*BSD News Article 56597

Path: euryale.cc.adfa.oz.au!newshost.anu.edu.au!harbinger.cc.monash.edu.au!news.mel.connect.com.au!munnari.OZ.AU!news.hawaii.edu!ames!agate!howland.reston.ans.net!usc!news.cerf.net!news.titan.com!news.tcst.com!op.net!candle.pha.pa.us!not-for-mail
From: root@candle.pha.pa.us (Bruce Momjian)
Newsgroups: comp.unix.bsd.bsdi.misc
Subject: Re: BSDI 2.0.1 swapspace leak fix?
Date: 11 Dec 1995 00:32:33 GMT
Organization: a consultant's basement
Lines: 216
Message-ID: <4afu71$ai@picasso.op.net>
References: <4a0hk0$20d@news2.ucsd.edu> <4aa9mf$6pr@picasso.op.net> <4aaehi$eav@moon.igcom.net>
NNTP-Posting-Host: s1-03.ppp.op.net

David Bauman (david@terra.igcom.net) wrote:
: : Brian Kantor (brian@nothing.ucsd.edu) wrote:
: : : We're suffering from running out of swapspace; it appears that it's a
: : : known problem with BSDI 2.0.1 (and probably earlier) where processes
: : : that fork chew up swapspace.  Any patch to fix this yet?
: 
: : I asked BSDI if the next release will fix this problem and was told the
: : "swap overallocation" bug has been improved but not eliminated in the
: : 2.0/2.0.1 release.  I read this to say they do not have a fix for this
: : in the next release.
: 
: This is unacceptable.  I have multiple machines running BSDI BSD/OS 2.0.1 
: and my whole business relies on BSD/OS.  The price that BSD charges for 
: their software should run with NO bugs whatsoever.

I don't know how realistic that standard is.  If you required all
software you paid for to ship with no bugs you wouldn't have much
software.

I worked with Mike Karels to identify the bug in 1.0.  He has looked
into it and talked to the initial Mach developer and the solution is not
easy.  It exists in all 386 BSD implementions as far as I know.
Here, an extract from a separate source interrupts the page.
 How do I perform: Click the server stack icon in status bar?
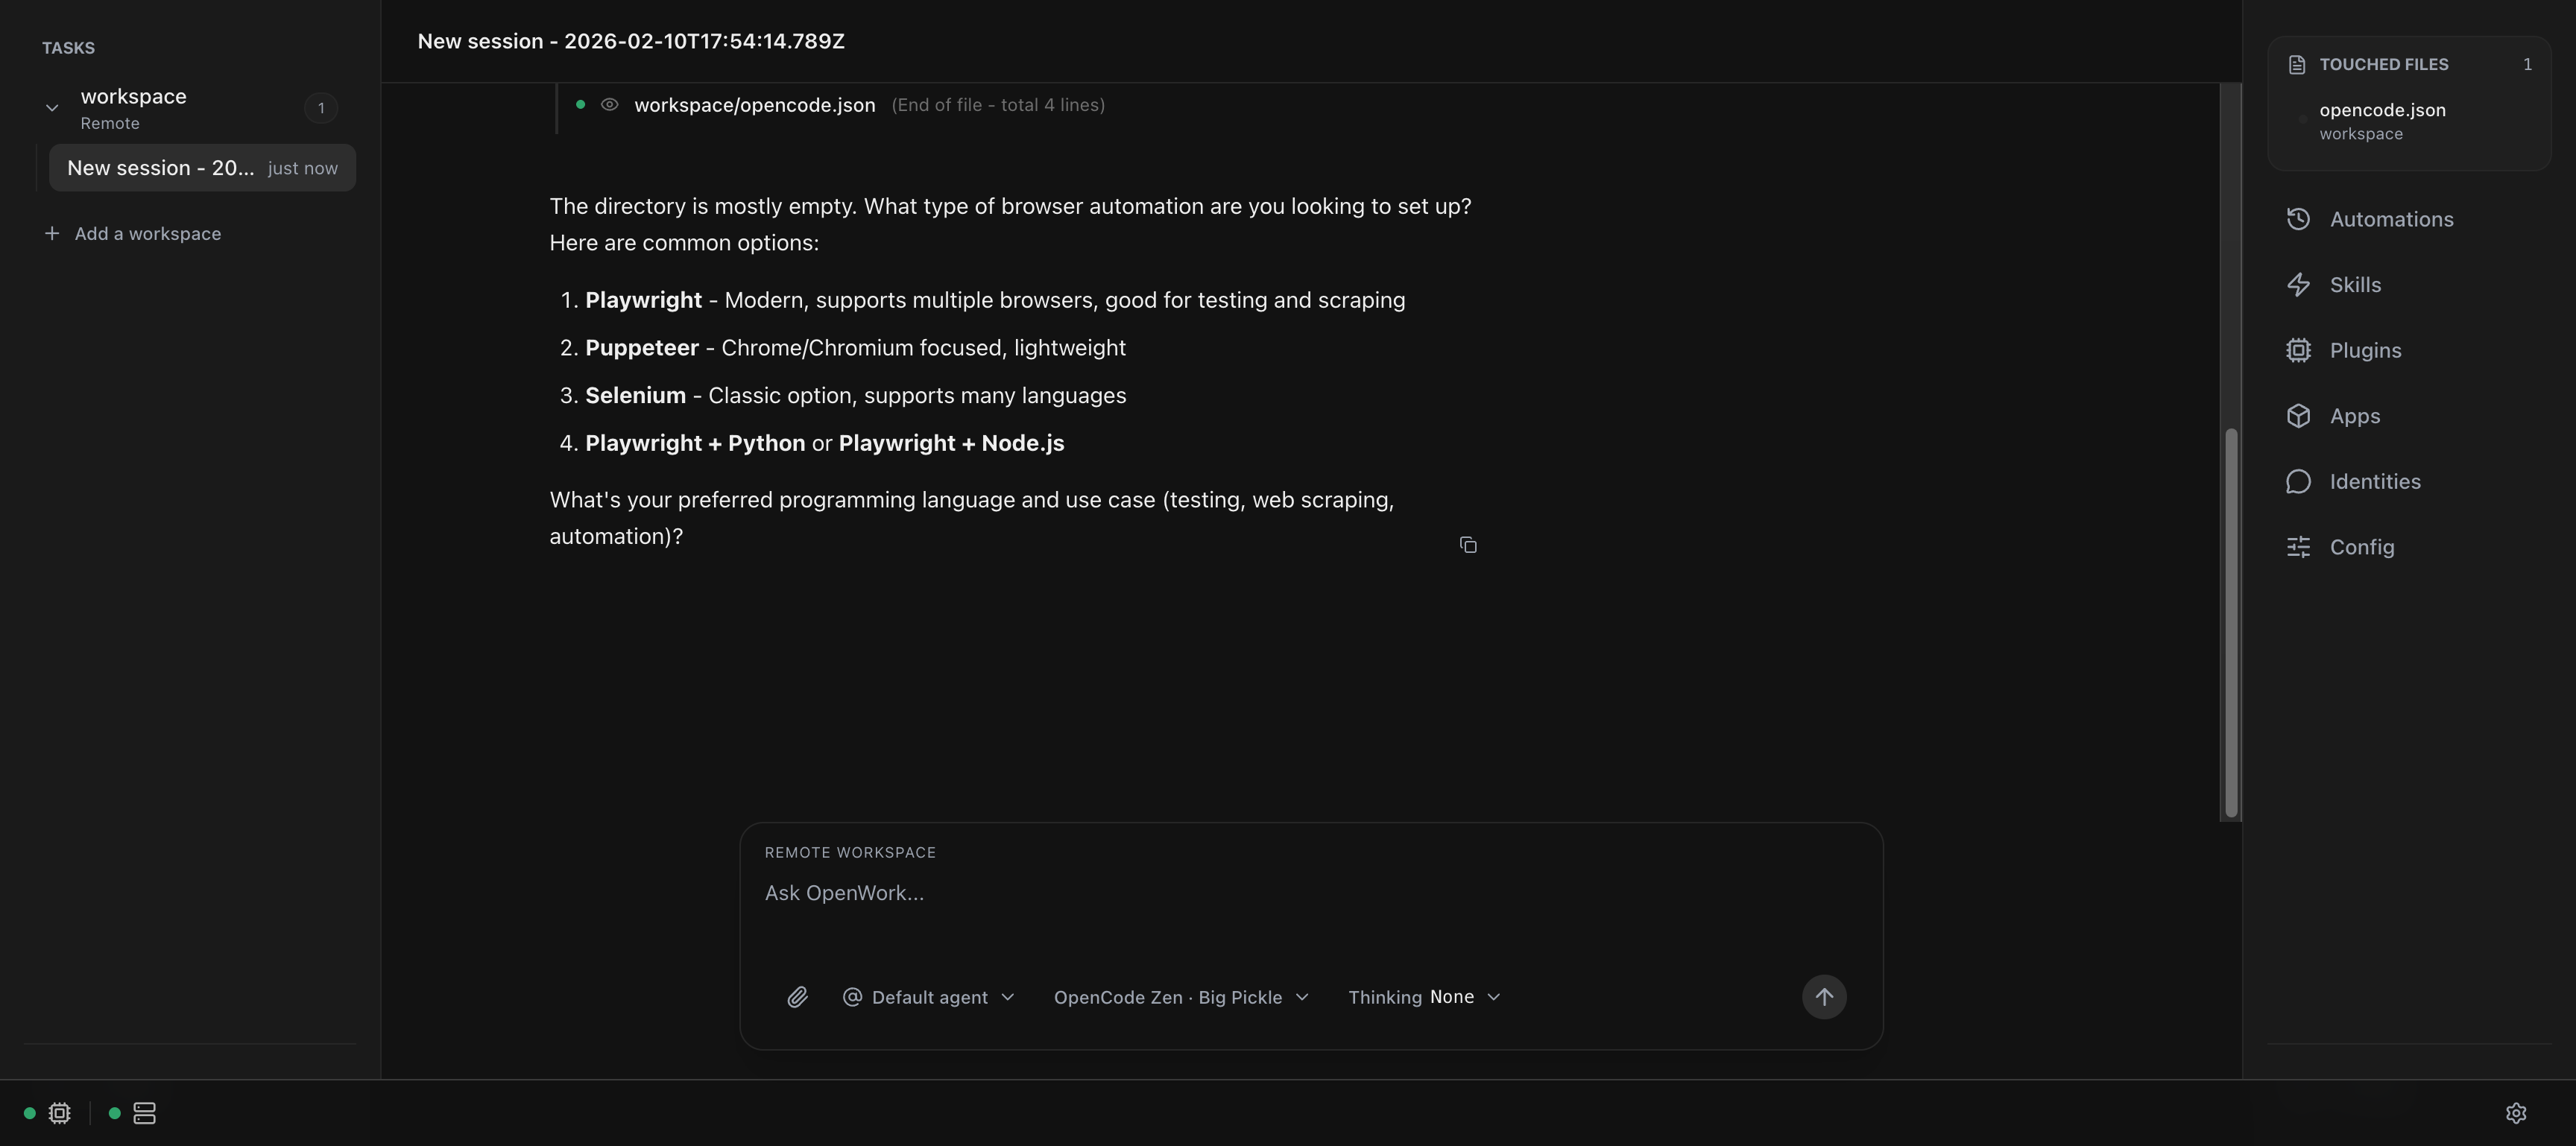pyautogui.click(x=144, y=1113)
They have made some changes to make 2.0 less prone to this problem.

Attached is a posting addressing the issue.

---------------------------------------------------------------------------

Because the topic has come up, I would like to just clear up the cause
of swap overallocation bug, and to confirm that it can lock up the
machine completely with no warning.  I know because I worked with Mike
Karels to find the bug.  Basically with 5MB of RAM and no X-Windows, I
locked up every seven days.    "pstat -T" showed swap allocated getting
bigger and bigger until the system locked up.

This is probably not the problem this particular person is having, but
it is possible.  I have advised the user to log "pstat -T" from a cron
job to elminate this as a possible cause.
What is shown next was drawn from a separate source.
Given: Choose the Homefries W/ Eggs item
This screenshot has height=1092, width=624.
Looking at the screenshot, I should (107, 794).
The new version of BSD/OS does not fix this bug, though Mike Karels is
aware of it and certainly wants to fix it, but it is a major job.  The
easiest solution for users is to add more RAM so the condition does not
occur.  With 16MB RAM running X, I get no lockups.

Attached is an old posting outlining the problem:

---------------------------------------------------------------------------


>From maillist Tue Dec 14 23:52:45 1993
Subject: Swap overallocation
To: bsdi-users@bsdi.com (BSDI mailing list)
Date: Tue, 14 Dec 1993 23:52:45 -40962758 (EST)
Cc: karels@bsdi.com
X-Mailer: ELM [version 2.4 PL20]
Content-Type: text
Content-Length: 5046      
Status: OR

I am running BSD/386 from BSDI.  When running with 5MB of RAM, I found
that the system locked up about once every week.  In researching the
problem with Mike Karels of BSDI, I think we have found a bug that
exists on BSD/386 and most free 386-based *BSD systems.  Here are the
details.

First, let me define copy-on-write(COW):  When a process forks, the OS
maps the address space of both the parent and child to the same memory
pages, and both process start running.  If either process makes changes
to its shared memory pages, the OS makes a copy of the shared page.  One
process gets the original, another gets the copy.

Ok, here is the bug we have found:  If a process forks a child, and the
parent writes to its memory pages (forcing a COW), and those pages are
paged out to swap before the child exec's or exits, the parent's and
child's<!> swap space is not released until the parent exits.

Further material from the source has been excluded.